A great show which threw up a contentious conundrum. Tommy my cat stood staring out the window. The greying temples, briar pipe, tweed jacket with leather patches on the elbow gave him a distinguished,cat- about-town appearance.
He looked-confident and honest, the kind of cat you would buy a second hand car from.
Tommy knocked his pipe out on my head and said,
"I find myself puzzled and perplexed. Lately Mr Coyle refuses to believe a single thing that Gerry says. Why should that be?" said Tommy. "Why would Mr Coyle reject the word of a former alter boy, long shore man, pimp and musician?"
I went to my handy phrase box, pulled out a piece of paper and slowly read out,"IT!---beggars-be--be---belief."
Puzzled, baffled and ugly,I began to walk the floor with furrowed brow, badly ploughed face and a harrowing look in my eyes.As I walked I kept banging one fist into another until I ran out of fists.
"WHY?" I said,staring at an early house fly, making it look away.

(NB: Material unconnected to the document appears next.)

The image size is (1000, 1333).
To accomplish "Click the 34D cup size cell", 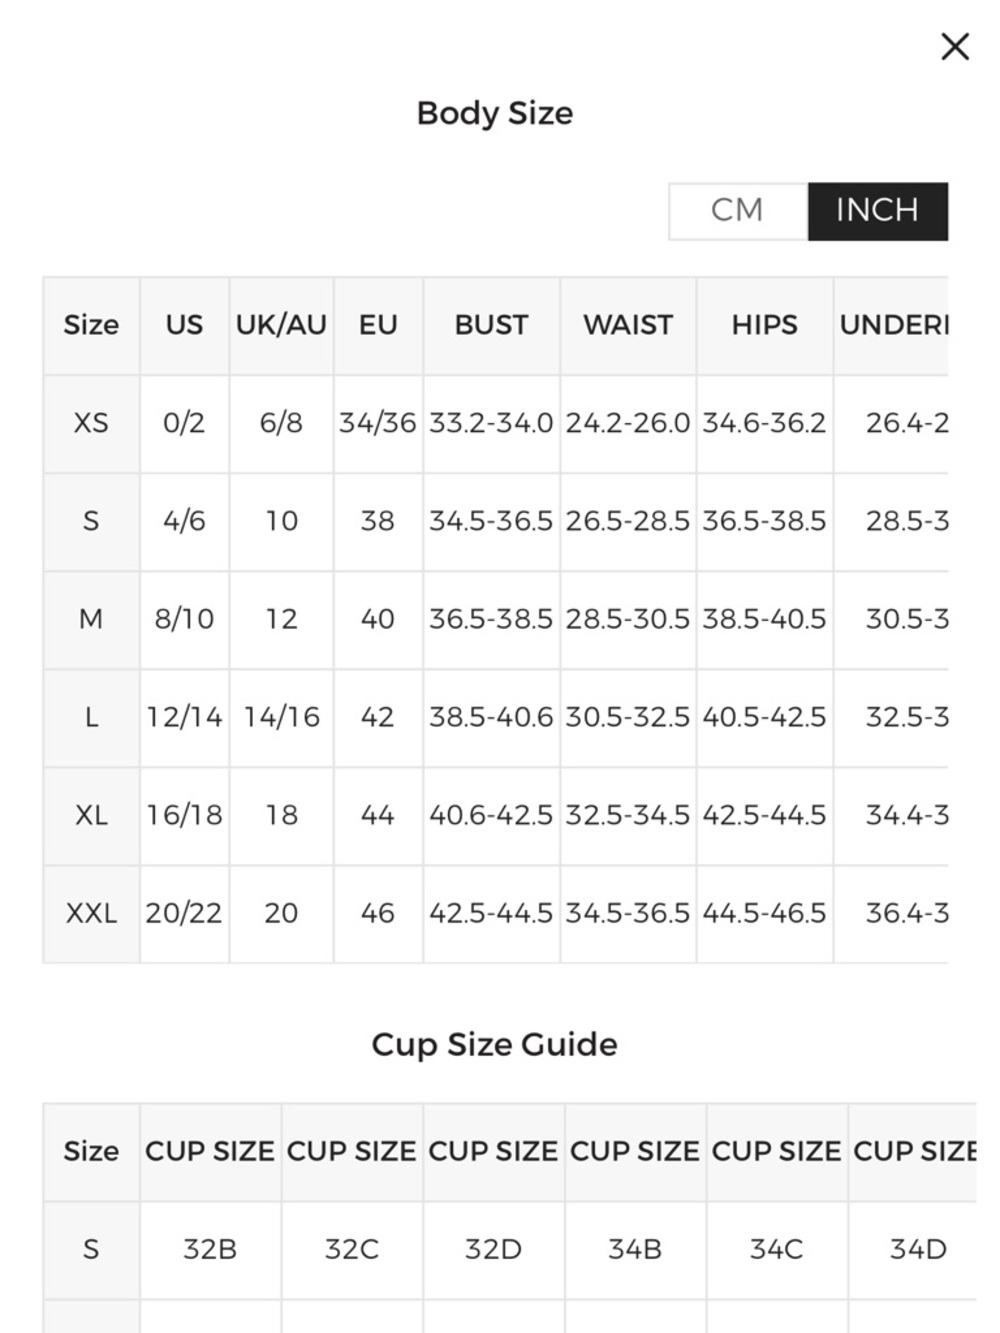I will click(917, 1249).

"Why would a man, a solitary man who walks the roads alone at night and hates, loathes and detests compost boxes, WHY would that man doubt the word of Gerald Michael Anderson?"
"The answer lies in the Coyle," said Tommy."Mr Coyle is what is known in the medical profession as a, curious, peculiar cove."
"The dreaded CPC!" I yelled. "There is only one known cure. Mr Coyle must wear a donkey harness round hs neck and be led round Ireland by a blind, red haired, one-legged tuba player."
"Then it's useless," sobbed Tommy. "We will never find a donkey harness in Ireland."
I concurred, covered it up with some old newspapers and went to bed, using the stairs so kindly put there by Mrs Bunty Hovis from number 101, Melrose Place, Ballymena.
Bunty is one of the Derbyshire Hovises, don't you know!
Oh yes! they have a baby grand in the coal shed.